Dataset entries:
*** Begin section ***

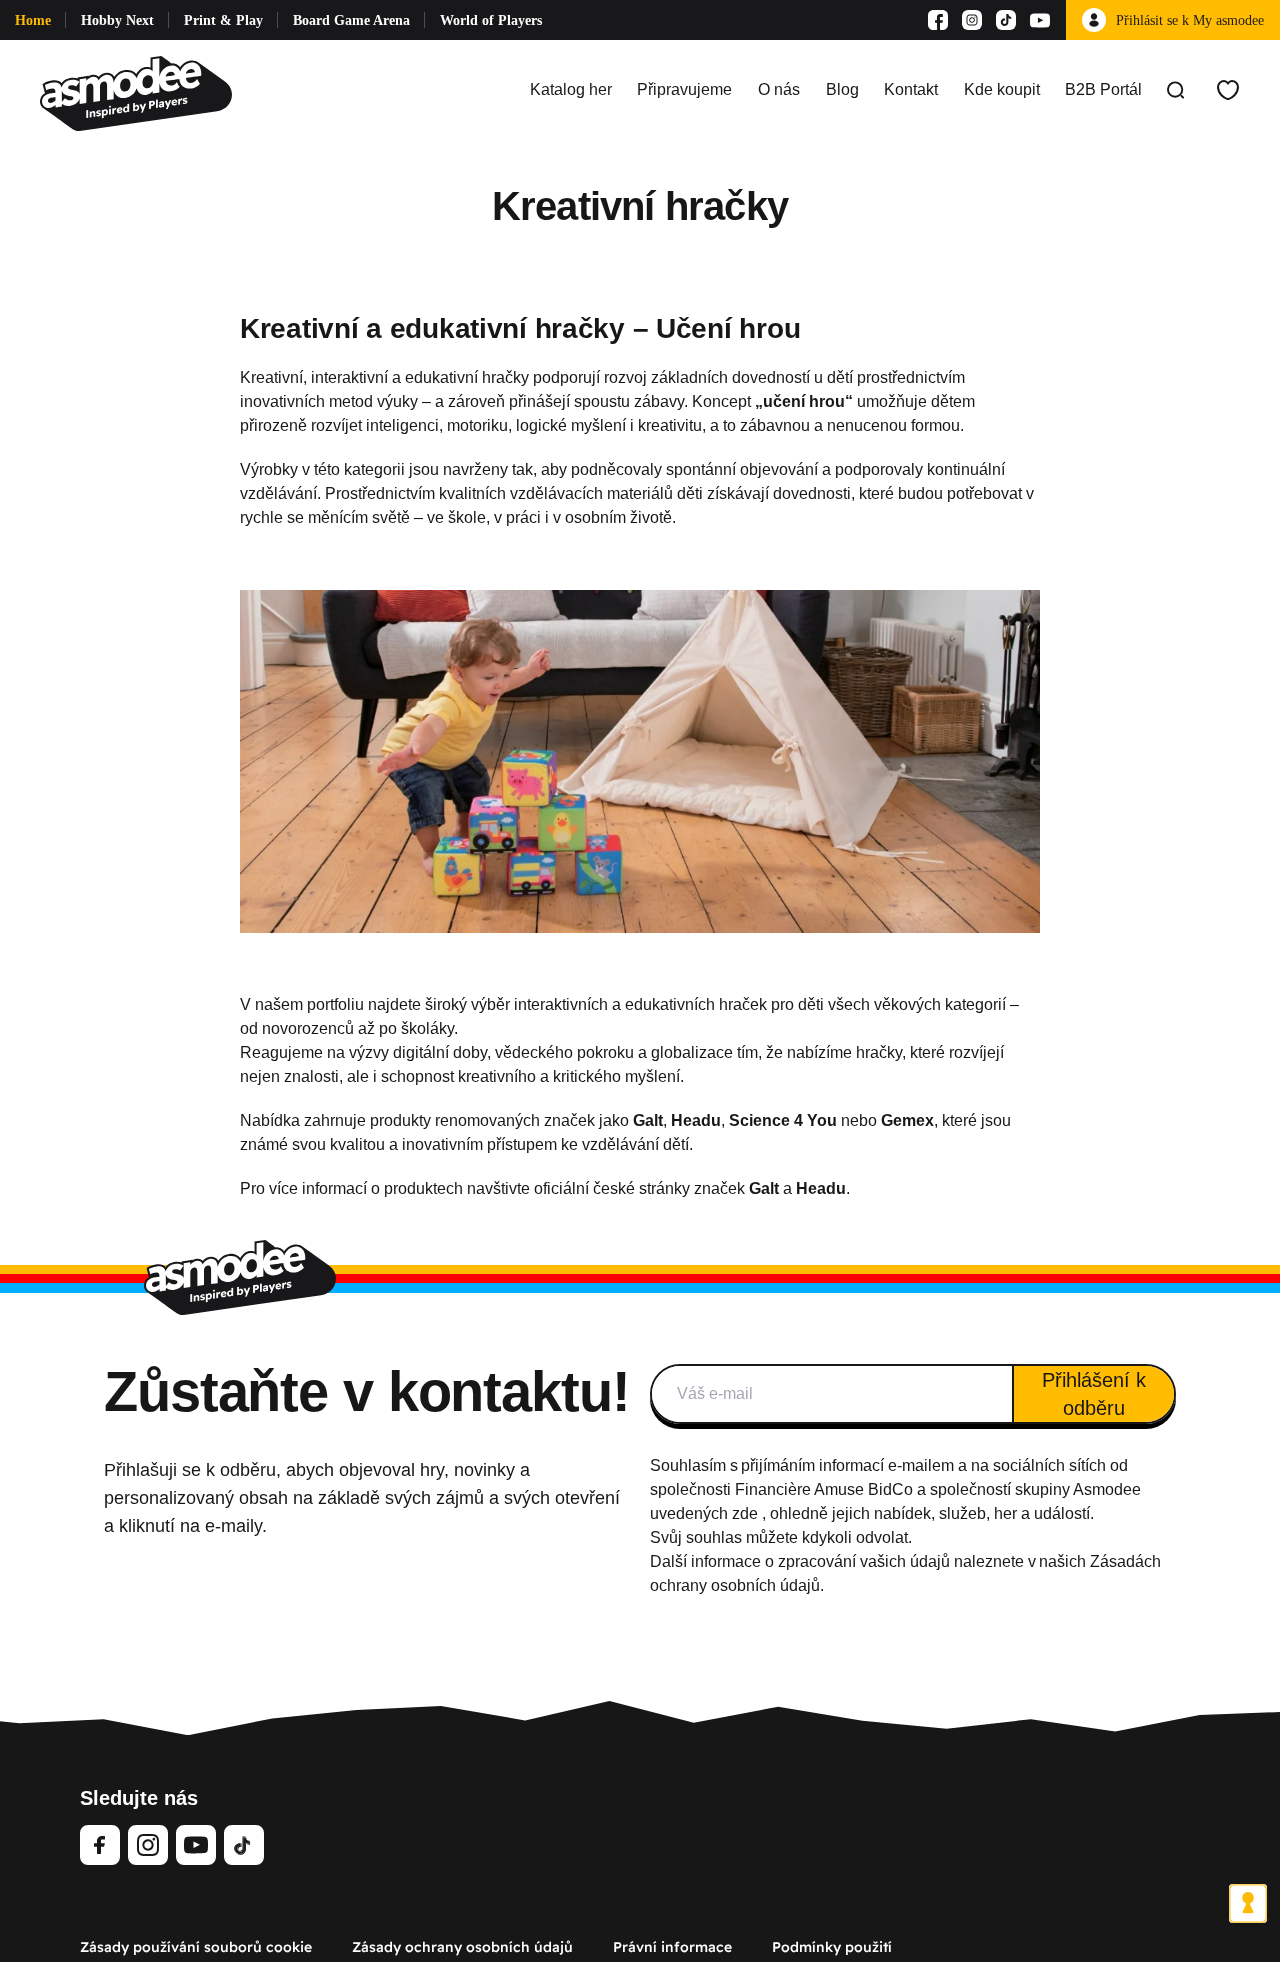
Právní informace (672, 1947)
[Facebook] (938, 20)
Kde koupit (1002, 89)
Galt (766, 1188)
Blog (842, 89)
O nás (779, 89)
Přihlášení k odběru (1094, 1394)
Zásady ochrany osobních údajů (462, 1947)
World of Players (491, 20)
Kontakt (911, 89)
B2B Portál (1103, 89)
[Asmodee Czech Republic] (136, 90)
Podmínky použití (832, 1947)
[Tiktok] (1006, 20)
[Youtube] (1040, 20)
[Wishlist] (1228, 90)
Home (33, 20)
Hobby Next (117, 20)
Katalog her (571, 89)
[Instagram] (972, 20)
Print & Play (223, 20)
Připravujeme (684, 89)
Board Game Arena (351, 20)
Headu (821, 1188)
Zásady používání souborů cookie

*** End section ***

**Problem details:**
Show every line of the entries above where the word "Zásady" occurs.

**Answer below:**
Zásady ochrany osobních údajů (462, 1947)
Zásady používání souborů cookie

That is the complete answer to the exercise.